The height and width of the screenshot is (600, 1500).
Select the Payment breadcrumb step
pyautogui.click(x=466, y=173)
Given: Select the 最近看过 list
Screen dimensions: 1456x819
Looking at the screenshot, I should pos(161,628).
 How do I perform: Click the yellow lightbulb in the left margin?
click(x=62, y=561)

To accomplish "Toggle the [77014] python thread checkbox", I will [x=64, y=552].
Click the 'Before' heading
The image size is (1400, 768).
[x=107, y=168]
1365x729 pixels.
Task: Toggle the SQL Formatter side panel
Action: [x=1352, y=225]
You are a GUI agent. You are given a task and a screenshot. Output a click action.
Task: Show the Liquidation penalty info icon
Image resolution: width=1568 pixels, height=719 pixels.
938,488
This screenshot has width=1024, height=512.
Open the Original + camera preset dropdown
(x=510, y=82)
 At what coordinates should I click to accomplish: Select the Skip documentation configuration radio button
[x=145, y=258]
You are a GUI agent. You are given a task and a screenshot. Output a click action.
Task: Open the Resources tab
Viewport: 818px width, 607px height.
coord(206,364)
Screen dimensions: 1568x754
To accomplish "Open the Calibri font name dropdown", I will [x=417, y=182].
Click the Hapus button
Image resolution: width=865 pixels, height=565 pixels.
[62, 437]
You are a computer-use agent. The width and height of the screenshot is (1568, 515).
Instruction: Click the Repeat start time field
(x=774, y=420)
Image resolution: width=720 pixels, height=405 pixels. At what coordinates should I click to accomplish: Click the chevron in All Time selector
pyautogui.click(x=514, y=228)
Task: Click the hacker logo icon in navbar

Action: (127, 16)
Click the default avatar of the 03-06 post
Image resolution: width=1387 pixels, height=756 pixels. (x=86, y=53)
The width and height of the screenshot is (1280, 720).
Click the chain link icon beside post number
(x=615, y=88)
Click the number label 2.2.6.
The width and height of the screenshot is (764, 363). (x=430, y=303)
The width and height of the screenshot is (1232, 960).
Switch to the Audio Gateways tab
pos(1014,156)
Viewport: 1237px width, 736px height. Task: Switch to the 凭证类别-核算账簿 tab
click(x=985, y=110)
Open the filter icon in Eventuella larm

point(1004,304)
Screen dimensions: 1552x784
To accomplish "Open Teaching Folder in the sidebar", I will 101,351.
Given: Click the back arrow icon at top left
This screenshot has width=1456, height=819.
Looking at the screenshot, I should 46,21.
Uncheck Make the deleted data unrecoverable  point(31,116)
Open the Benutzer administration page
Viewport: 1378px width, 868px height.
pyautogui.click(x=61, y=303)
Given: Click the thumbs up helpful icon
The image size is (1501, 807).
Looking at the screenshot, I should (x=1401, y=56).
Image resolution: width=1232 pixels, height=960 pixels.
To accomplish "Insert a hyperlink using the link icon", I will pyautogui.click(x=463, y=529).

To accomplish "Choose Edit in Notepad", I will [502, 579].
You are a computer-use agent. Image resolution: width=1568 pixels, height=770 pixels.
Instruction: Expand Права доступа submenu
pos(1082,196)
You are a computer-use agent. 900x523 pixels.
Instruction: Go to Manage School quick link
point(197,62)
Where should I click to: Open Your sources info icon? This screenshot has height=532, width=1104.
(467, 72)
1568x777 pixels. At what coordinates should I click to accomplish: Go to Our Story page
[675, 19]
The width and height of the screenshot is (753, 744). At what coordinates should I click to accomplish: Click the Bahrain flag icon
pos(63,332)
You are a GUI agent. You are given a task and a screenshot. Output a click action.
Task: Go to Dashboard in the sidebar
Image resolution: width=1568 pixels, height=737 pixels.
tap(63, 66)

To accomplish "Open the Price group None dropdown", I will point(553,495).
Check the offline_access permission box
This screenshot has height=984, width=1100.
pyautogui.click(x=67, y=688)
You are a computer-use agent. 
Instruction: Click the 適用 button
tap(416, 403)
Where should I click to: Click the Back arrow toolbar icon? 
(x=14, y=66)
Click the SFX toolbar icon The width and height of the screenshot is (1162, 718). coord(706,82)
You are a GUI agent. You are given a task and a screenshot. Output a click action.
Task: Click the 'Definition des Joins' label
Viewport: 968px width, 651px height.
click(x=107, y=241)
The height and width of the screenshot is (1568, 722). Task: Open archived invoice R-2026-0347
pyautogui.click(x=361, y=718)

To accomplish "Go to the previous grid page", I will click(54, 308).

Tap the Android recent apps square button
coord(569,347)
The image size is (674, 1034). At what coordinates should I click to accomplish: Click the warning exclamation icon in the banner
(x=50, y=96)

● Aim
Reproduce the entries above verbatim, starting with the line that contains "Given: Click the thumbs up helpful icon" and going on through the line that contains "Click the SFX".

● Exercise answer
Given: Click the thumbs up helpful icon
The image size is (1501, 807).
Looking at the screenshot, I should (x=1401, y=56).
Image resolution: width=1232 pixels, height=960 pixels.
To accomplish "Insert a hyperlink using the link icon", I will pyautogui.click(x=463, y=529).

To accomplish "Choose Edit in Notepad", I will [502, 579].
You are a computer-use agent. Image resolution: width=1568 pixels, height=770 pixels.
Instruction: Expand Права доступа submenu
pos(1082,196)
You are a computer-use agent. 900x523 pixels.
Instruction: Go to Manage School quick link
point(197,62)
Where should I click to: Open Your sources info icon? This screenshot has height=532, width=1104.
(467, 72)
1568x777 pixels. At what coordinates should I click to accomplish: Go to Our Story page
[675, 19]
The width and height of the screenshot is (753, 744). At what coordinates should I click to accomplish: Click the Bahrain flag icon
pos(63,332)
You are a GUI agent. You are given a task and a screenshot. Output a click action.
Task: Go to Dashboard in the sidebar
Image resolution: width=1568 pixels, height=737 pixels.
tap(63, 66)

To accomplish "Open the Price group None dropdown", I will point(553,495).
Check the offline_access permission box
This screenshot has height=984, width=1100.
pyautogui.click(x=67, y=688)
You are a computer-use agent. 
Instruction: Click the 適用 button
tap(416, 403)
Where should I click to: Click the Back arrow toolbar icon? 
(x=14, y=66)
Click the SFX toolbar icon The width and height of the screenshot is (1162, 718). coord(706,82)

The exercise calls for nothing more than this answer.